4: Habibi Hussein (4.664 out of 5)
Hussein Darby plays himself, a projectionist trying to get a cinema going in the Palestinian city of Jenin. Money from foreign benefactors briefly make it possible for a cinema to be re-opened, but Hussein, despite being by far the most knowledgeable guy on the project, is constantly belittled by the Europeans. Director Alex Bakri doesn't hide his disgust and why should he? This all did happen, back in 2011.
3: Home (4.665 out of 5)
Director Marijana Janković left her homeland of Serbia (then Yugoslav) as a six-years-old, when her family moved to Denmark. In Janković' film, a young girl called Maja has the same thing happening to her. Denmark isn't the nastiest of countries, but still the family has trouble settling and coping with their new environment. As Maja grows up, she sees the differences between her two home countries.
2: The Seoul Guardians (4.718 out of 5)
In 2024, South Korean President Yoon Suk Yeol declared martial law for political reasons, hoping to hamstring his opposition by denying anyone access to parliament. But a veritable army of civilians and police abruptly charged the Government buildings in protest, ending Yoon's career and stopping a slide towards a dictatorship.

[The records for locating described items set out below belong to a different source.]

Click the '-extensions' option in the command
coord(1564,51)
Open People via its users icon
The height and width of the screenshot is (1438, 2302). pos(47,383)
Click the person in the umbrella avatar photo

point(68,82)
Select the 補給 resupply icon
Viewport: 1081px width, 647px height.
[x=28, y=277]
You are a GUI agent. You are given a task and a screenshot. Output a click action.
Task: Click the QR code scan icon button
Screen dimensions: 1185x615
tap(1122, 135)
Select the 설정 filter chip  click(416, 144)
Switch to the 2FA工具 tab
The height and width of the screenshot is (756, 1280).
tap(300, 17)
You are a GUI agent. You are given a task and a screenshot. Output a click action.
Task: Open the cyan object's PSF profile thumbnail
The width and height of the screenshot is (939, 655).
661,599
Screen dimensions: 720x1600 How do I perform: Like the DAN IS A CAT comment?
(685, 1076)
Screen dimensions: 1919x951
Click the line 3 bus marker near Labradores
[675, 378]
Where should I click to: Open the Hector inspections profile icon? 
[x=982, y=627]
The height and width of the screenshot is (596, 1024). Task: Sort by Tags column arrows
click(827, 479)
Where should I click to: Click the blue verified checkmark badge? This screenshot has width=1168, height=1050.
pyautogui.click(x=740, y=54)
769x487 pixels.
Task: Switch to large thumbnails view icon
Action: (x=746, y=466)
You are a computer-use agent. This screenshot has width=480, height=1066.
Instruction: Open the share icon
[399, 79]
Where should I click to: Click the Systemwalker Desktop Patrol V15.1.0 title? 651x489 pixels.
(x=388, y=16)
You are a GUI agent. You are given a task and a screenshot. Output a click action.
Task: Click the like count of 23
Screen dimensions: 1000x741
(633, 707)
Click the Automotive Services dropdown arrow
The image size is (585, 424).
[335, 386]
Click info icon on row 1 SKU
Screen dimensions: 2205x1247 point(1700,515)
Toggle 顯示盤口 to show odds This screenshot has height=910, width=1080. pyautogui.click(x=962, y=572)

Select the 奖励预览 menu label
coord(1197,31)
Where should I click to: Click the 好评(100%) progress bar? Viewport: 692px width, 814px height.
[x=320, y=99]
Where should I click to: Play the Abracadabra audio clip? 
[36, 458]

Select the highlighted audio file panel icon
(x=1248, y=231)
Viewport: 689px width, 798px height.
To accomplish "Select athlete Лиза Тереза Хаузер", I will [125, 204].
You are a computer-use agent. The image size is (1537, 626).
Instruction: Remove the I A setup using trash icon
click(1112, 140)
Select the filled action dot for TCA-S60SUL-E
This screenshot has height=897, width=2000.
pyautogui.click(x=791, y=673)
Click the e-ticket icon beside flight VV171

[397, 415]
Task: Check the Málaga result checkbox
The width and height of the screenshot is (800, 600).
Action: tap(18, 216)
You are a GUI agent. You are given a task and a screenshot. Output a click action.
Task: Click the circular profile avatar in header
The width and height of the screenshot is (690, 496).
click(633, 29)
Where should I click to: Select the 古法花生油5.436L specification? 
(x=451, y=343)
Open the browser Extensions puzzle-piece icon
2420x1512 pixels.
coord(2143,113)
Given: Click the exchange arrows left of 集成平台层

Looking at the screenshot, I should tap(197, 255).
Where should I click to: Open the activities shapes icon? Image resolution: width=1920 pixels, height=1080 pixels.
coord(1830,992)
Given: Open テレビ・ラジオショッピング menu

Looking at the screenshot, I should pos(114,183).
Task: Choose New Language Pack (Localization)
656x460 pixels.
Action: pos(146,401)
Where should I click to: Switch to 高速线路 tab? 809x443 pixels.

Directors Kim Jong-woo, Kim Shin-wan and Cho Chul-young all got their camera's out when martial law was declared, ran out into the streets, and managed to record the proceedings of the next six hours from within the crowds. This resulted in an astonishing inside-view of how a power-grab was prevented. I unfortunately missed it (it sold out at record speed) but heard from audiences that this was a very tense affair.
1: I Swear (4.814 out of 5)
If, like I stated earlier, there are always a few people who vote a 3 on their ballot, how many 5s do you need to get to an average of 4.8?!
It's easy to file this film under "Oscar-bait" (or any other award-bait for that matter), but I Swear not only appeals to a wide audience, it's also very good. Starting with lead actor Robert Aramayo, who does an incredible job portraying John Davidson, a man suffering from one of the worst kinds of Tourette's Syndrom. The film shows Davidson's struggles growing up, and how he starts helping other people with Tourette's.
The script doesn't sugar-coat the affliction, shows its effects, and shows how John Davidson can count himself lucky for having some cast-iron friends in his life. You can read my full review here. In it, I wrote: "I'm not fond of biopics but I Swear is a crowdpleaser. It is also one of the best films of the year and I expect to see it pop up in some Top-10 lists later."